DATA FOR REVIEW:
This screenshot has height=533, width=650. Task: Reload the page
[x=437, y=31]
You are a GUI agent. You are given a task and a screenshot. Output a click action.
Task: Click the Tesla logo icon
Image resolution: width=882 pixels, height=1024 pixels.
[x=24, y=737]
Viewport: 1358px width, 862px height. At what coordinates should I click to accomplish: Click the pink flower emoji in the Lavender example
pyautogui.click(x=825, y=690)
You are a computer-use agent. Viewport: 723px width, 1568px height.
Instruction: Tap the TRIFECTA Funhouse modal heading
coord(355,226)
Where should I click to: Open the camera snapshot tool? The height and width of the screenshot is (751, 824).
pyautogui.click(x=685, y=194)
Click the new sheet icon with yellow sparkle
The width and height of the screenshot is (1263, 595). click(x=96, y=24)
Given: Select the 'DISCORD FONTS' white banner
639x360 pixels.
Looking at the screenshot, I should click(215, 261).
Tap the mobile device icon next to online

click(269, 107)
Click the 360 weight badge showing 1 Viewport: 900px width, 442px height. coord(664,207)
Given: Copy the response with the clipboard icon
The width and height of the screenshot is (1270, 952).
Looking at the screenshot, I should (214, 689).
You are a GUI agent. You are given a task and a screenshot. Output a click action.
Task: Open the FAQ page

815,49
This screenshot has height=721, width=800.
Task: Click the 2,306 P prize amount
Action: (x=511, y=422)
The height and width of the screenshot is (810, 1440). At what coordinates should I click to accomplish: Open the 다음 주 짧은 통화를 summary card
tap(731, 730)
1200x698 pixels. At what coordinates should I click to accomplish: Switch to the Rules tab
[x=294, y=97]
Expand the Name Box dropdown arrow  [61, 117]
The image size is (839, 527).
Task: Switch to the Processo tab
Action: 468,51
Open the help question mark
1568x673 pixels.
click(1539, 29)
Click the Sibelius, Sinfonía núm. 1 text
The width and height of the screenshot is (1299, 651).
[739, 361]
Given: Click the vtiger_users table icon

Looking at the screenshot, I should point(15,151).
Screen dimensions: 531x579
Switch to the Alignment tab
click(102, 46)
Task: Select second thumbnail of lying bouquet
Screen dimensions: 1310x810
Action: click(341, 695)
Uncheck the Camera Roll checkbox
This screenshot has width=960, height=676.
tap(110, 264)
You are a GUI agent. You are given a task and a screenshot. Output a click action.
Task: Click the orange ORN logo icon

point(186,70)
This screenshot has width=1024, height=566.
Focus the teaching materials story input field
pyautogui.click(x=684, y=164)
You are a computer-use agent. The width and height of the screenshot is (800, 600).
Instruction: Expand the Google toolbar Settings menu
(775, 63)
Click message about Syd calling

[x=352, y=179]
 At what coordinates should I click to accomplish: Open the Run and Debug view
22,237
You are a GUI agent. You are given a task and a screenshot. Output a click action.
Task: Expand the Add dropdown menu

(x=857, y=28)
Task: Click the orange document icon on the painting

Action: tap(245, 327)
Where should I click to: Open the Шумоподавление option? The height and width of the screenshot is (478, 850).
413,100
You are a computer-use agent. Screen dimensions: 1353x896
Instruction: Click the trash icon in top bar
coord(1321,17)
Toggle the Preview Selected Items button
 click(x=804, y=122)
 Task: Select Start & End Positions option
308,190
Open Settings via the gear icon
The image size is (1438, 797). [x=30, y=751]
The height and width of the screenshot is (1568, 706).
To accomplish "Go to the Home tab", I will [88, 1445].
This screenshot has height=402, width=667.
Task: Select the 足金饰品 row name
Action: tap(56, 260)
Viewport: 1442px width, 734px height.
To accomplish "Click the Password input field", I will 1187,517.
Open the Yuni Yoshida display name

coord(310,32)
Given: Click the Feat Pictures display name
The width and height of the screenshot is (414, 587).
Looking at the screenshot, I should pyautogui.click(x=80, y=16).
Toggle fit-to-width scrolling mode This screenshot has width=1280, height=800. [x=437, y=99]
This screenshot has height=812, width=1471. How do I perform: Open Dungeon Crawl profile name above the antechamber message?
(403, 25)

TASK DETAILS:
Search the preceding listing for the word "computer" and pull out every line that holds it.

RESULT:
You are a computer-use agent. Viewport: 723px width, 1568px height.
You are a computer-use agent. The width and height of the screenshot is (800, 600).
You are a computer-use agent. Screen dimensions: 1353x896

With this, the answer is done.